Limitations and future questions
- Small sample size: There were only 10 individuals with LC-ME/CFS in this study, the findings would need to be replicated in a larger cohort
- Females only: The study focused exclusively on females, therefore sex-specific differences were not explored.
- The “Time Since Infection” Factor: This raises a crucial question. Does all ME/CFS start with the intense depletion seen in the LC-ME/CFS group, only to settle into the “idiopathic” profile over several years? The researchers state “Longitudinal follow-up and direct comparisons with pre-pandemic ME/CFS cohorts matched for illness duration will be required to disentangle time-since-infection-dependent immune alterations from convergent chronic disease mechanisms.”

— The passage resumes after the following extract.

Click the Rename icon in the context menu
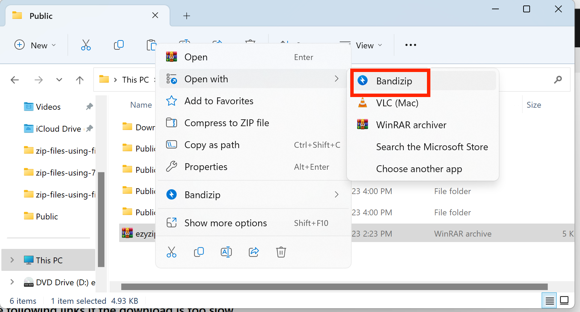The height and width of the screenshot is (312, 580). pyautogui.click(x=226, y=252)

- The idiopathic issue: It would have been useful if the paper defined idiopathic ME/CFS, without clear definitions one cannot know for certain what is being compared, which can affect interpretation of results.
Conclusions
They conclude “Overall, our findings suggest that while both LC-ME/CFS and idiopathic ME/CFS share some immune system abnormalities, the immune landscapes of the two groups diverge in several important aspects, particularly regarding T cell exhaustion, NK cell dysfunction, and the overall activation status of B cells and platelets. These differences underscore the need for a more nuanced understanding of the immunological underpinnings of these two subtypes of ME/CFS, which may ultimately inform more targeted therapeutic strategies.”
Nevertheless, it is worth noting that different studies can produce different results. In a different study that was focused on “ME cases that were triggered before the emergence of SARS-CoV-2”, T cell exhaustion was noted in participants. This would suggest greater similarity between LC-ME/CFS and ME/CFS with other triggers. Therefore, the differences observed in the present study would need to be validated further.